• _What is needed_
Output only the lines below from the one containing "Image resolution: width=672" to the one containing "Task: Click the TEAM column header", exactly as written, both ends kept.

• _Data provided_
====
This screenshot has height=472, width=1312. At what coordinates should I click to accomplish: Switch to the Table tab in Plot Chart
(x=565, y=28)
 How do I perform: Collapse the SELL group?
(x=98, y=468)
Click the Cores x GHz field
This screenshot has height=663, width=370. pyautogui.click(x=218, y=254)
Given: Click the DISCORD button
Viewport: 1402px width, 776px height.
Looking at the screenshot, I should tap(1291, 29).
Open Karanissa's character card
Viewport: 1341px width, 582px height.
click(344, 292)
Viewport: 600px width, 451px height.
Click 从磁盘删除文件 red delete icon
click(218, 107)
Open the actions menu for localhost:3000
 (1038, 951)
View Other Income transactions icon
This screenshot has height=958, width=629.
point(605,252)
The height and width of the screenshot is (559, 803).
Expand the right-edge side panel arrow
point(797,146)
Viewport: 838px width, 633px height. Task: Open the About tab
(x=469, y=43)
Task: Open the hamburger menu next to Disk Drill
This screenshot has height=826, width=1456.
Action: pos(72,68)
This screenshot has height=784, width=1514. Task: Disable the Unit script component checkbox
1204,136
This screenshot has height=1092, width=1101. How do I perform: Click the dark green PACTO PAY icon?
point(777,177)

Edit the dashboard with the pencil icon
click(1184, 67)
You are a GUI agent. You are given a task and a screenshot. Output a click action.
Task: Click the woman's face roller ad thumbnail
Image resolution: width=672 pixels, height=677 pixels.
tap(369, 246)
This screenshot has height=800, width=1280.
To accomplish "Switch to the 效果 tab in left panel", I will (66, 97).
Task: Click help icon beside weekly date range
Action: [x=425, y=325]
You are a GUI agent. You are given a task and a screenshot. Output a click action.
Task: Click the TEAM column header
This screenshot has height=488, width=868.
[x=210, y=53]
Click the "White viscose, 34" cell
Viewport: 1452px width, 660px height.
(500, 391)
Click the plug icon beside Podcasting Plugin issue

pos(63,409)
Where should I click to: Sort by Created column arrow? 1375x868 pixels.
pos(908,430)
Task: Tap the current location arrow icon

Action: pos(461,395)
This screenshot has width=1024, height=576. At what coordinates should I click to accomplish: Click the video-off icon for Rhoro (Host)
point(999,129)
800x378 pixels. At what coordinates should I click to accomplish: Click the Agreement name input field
====
• _Written solution_
Image resolution: width=672 pixels, height=677 pixels.
tap(369, 246)
This screenshot has height=800, width=1280.
To accomplish "Switch to the 效果 tab in left panel", I will (66, 97).
Task: Click help icon beside weekly date range
Action: [x=425, y=325]
You are a GUI agent. You are given a task and a screenshot. Output a click action.
Task: Click the TEAM column header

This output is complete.